Ieri sera ero relatore, con il Prof. Massimo Introvigne, ad un incontro promosso dal Circolo La Croce di Faenza: nel saluto del Vescovo Mons. Toso ho ritrovato parole davvero lucide e illuminanti sul tema. Il vescovo ha ribadito la necessità non solo di ‘parare i colpi’ nelle vicende oggetto di dibattito parlamentare (ora le unioni civili, fra un mese l’eutanasia) ma di coltivare le premesse perché queste situazioni non possano ripetersi. Appunto, lavorare sulle premesse: come? Rimettendo in pista quell’impegno, da troppo tempo abbandonato, di formare e accompagnare come Chiesa un nuovo protagonismo laico capace di diventare, col tempo, soggettività politica attiva e proponente idealmente ispirata alla Dottrina sociale della Chiesa.
Parole chiarissime che danno risposta compiuta a quanto andavo dicendo: occorre tornare a giocare da protagonisti la partita della rappresentanza politica dei cattolici. Con la nuova legge elettorale, l’Italicum, e con lo svuotamento della camera di compensazione, il Senato della Repubblica, ci troveremo davanti (prova ne saranno le prossime amministrative di giugno) ad uno scontro all’arma bianca tra Renzi e i 5 stelle: tra una forza espressione della sinistra socialista europea e che sta assumendo sempre di più i connotati di un partito radicale di massa e il movimento liquido anti-casta per eccellenza fondato da Grillo e Casaleggio.
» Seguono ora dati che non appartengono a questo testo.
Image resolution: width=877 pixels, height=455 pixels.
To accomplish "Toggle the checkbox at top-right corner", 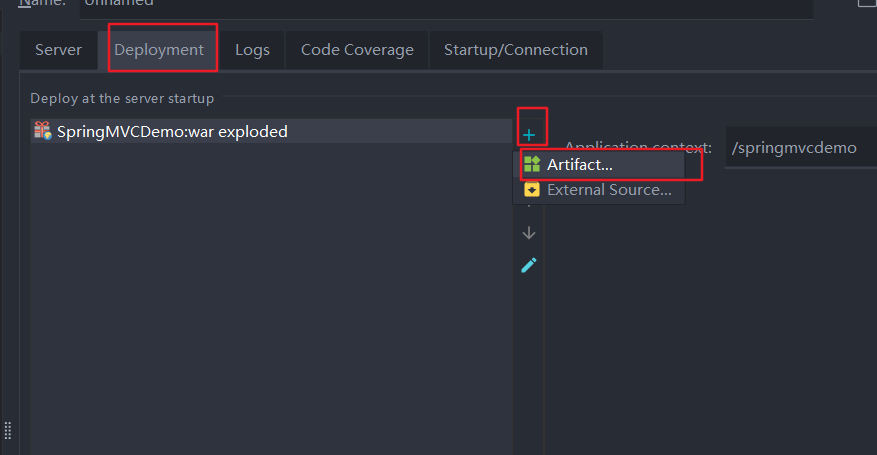I will [867, 3].
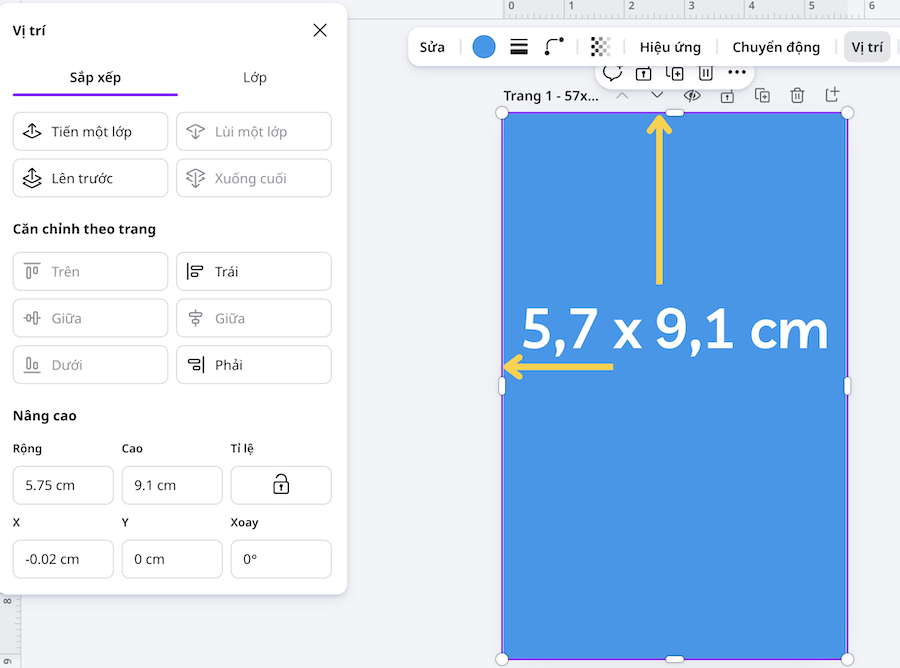Open the three-dots more options menu
900x668 pixels.
tap(737, 73)
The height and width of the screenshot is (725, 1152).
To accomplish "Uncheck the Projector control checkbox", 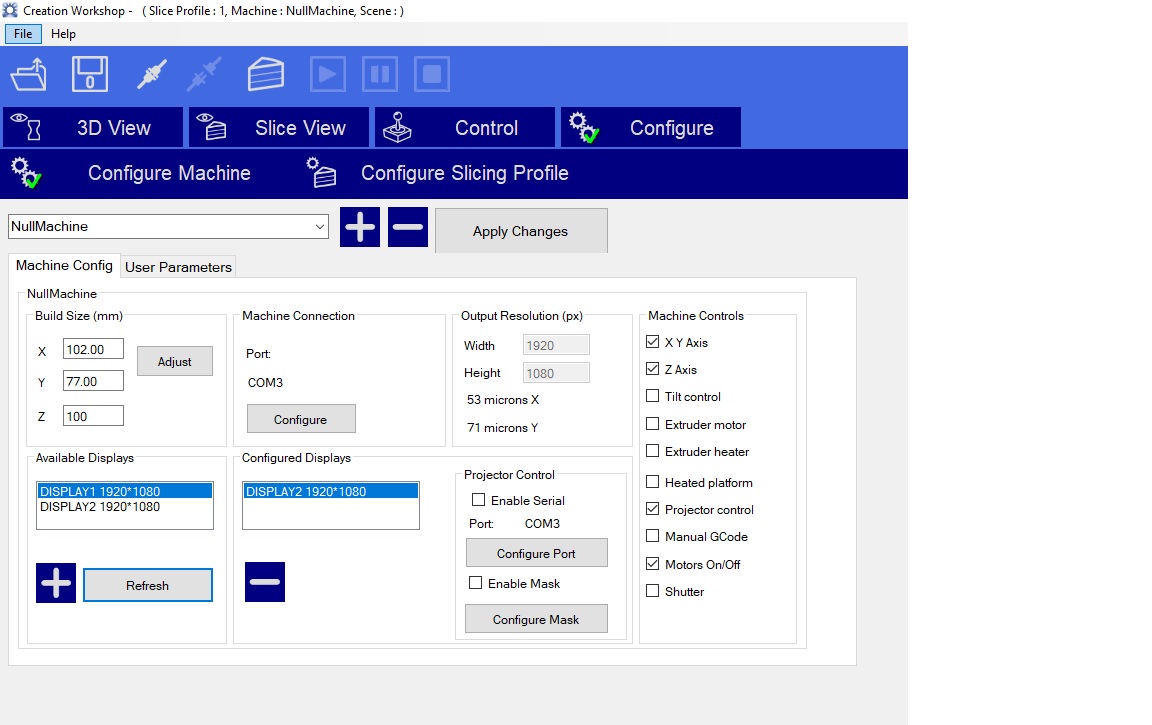I will (653, 509).
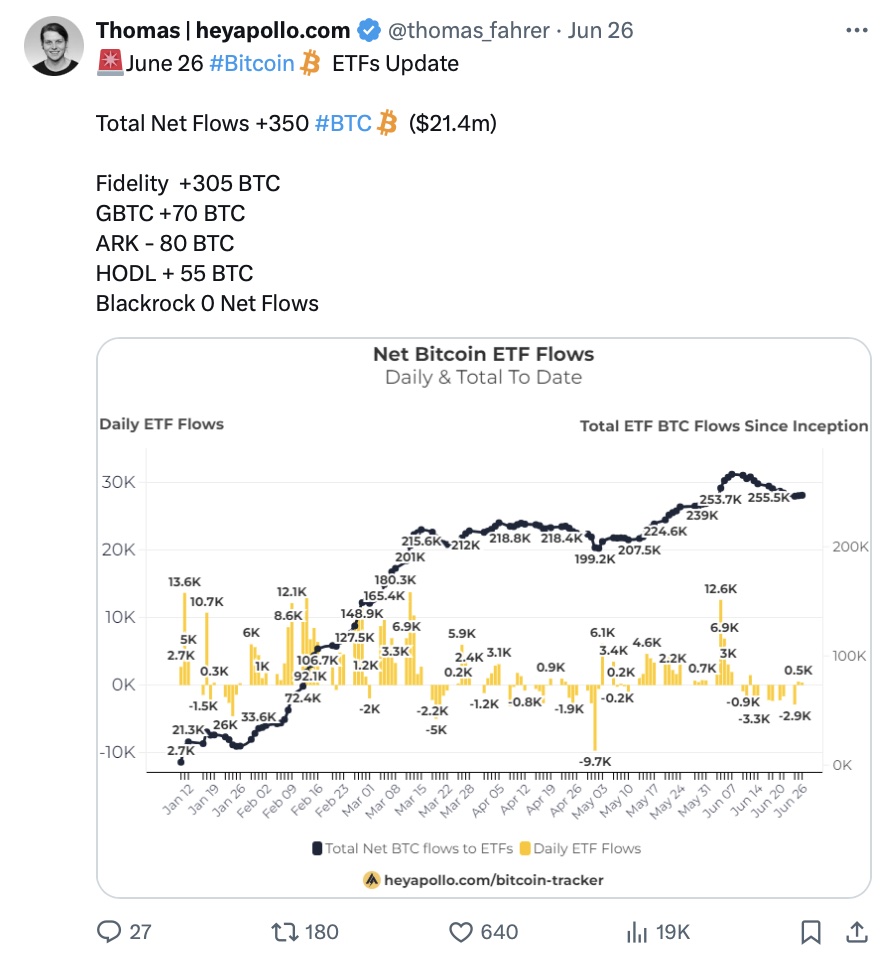
Task: Open the Jun 26 tweet timestamp
Action: (x=600, y=30)
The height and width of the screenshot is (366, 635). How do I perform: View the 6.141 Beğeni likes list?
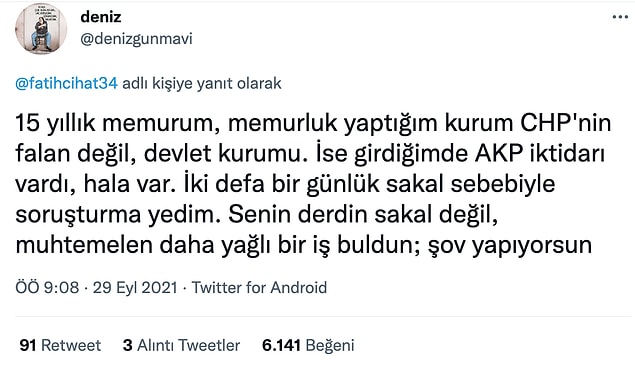point(308,345)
In questo scenario i cattolici dove sono? Cercheranno casa nel Pd? Tenteranno di ‘convertire’ i grillini? Non credo proprio. Se da un lato il centro-destra in salsa Berlusconi-Salvini-Meloni conferma tutte le difficoltà dovute all’assenza di un vero leader riconosciuto ed al tramonto dell’era d’oro berlusconiana, dall’altro lato troviamo praterie inesplorate rappresentante dal non voto che per gran parte rappresenta quel ceto medio cattolico che da sempre è risultato decisivo per le tornate elettorali italiane.
Occorre quindi investire ogni risorsa possibile per riportare questi milioni di italiani a votare: ma come? Se sullo scacchiere della politica troviamo un partito molto liberal sulle riforme e arcobaleno sui temi etici (Partito democratico) e un movimento camaleontico come i 5 stelle che poggia la propria iniziativa politica solo sulle battaglie identitarie tipiche della propria storia (legalità, lotta alla casta, democrazia diretta…) perché non provare a mettere ‘in commercio’, politicamente parlando, una casa politica dei cattolici che definiscono la loro azione programmatica partendo dalla centralità della famiglia naturale?
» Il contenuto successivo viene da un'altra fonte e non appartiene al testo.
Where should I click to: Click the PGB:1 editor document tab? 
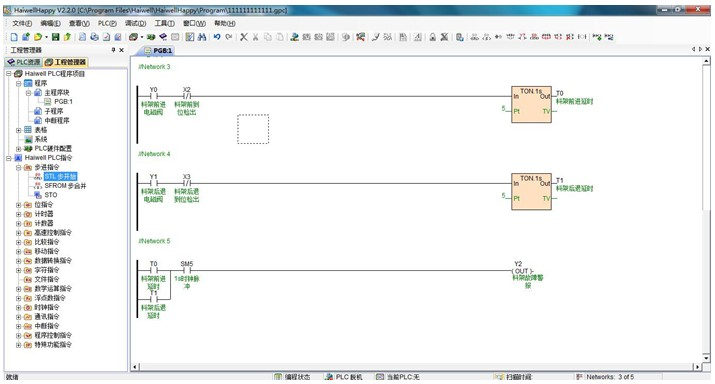158,51
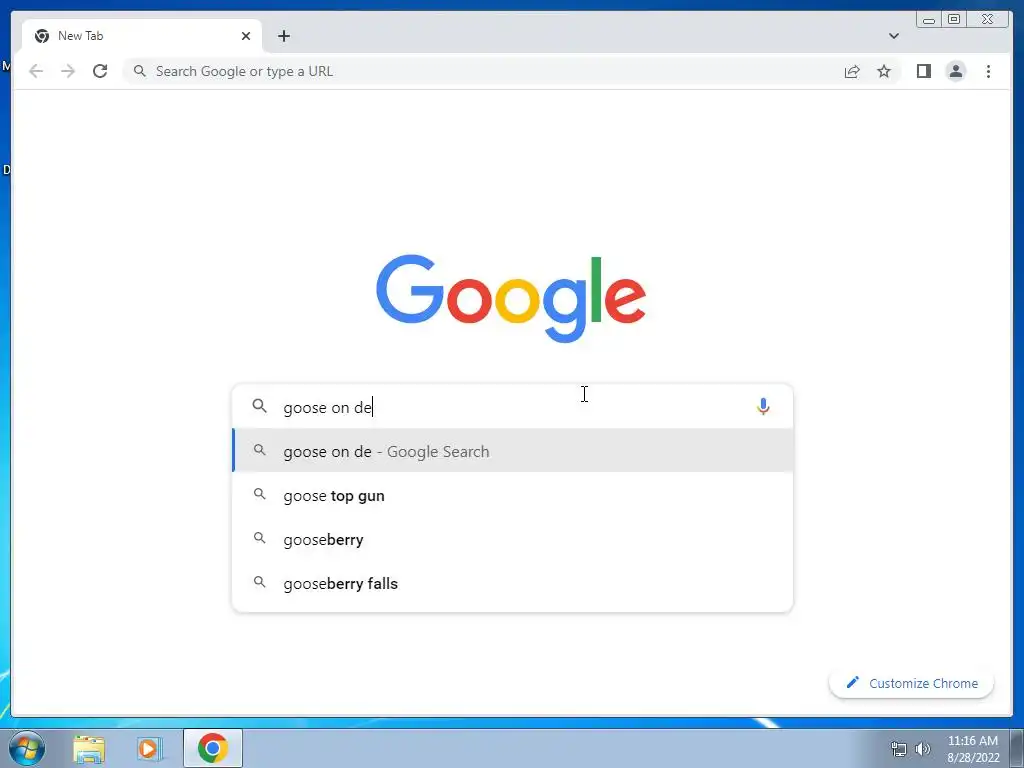
Task: Open a new tab with plus button
Action: (283, 36)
Non un partito monotematico ma un movimento fluido, liquido, animato da tanta società civile capace di declinare le proprie proposte di governo del paese partendo dalla difesa dei valori costituzionali come l’art.29 che riconosce la famiglia fondata sul matrimonio. Se fossimo capaci, con pazienza ed audacia, di creare le condizioni perché una casa politica con queste caratteristiche potesse nascere si verificherebbero due effetti immediati: emergerebbe una nuova classe politica di laici cristiani ben formata (che da mesi sta girando l’Italia in conferenze pubbliche) e tanti cattolici imbrigliati nei partiti attuali e spesso poco incisivi tenderebbero a valutare la possibilità di aderire al nuovo movimento.
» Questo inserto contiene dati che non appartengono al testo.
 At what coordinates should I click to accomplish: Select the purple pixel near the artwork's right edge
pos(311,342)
Oggi diventa ancora più necessario poter contendere la maggioranza parlamentare: non essendoci alternative in tanti rimangono ‘rifugiati’ dentro le case politiche figlie della seconda repubblica. Occorre quindi una nuova soggettività politica capace di conciliare identità e libertà: due pilastri che necessariamente orienterebbero la prospettiva programmatica. Il modello di rifermento? Le tanti giovani famiglie con mamma, papà e figli presenti nelle due piazze degli ultimi Family Day. La cultura a cui ispirarsi? La dottrina sociale della Chiesa declinata all’oggi. L’area politica europea? La grande famiglia del popolarismo europeo, con l’impegno di riformarla e di liberarla dal virus relativista e nichilista che la sta affliggendo.
Una strategia come questa, che vede l’Italia come punto di partenza, sarebbe anche l’occasione per rimettere in discussione il progetto politico europeo, oggi troppo orientato alla finanza e meno agli ideali, di matrice giudaico-cristiana, che ispirarono l’architettura europea sin dalle sue origini. Abbiamo il dovere di farlo? Assolutamente si. Le premesse, in tal senso, ci sono: a noi il compito di tradurle in azione capace di reale partecipazione e rappresentanza.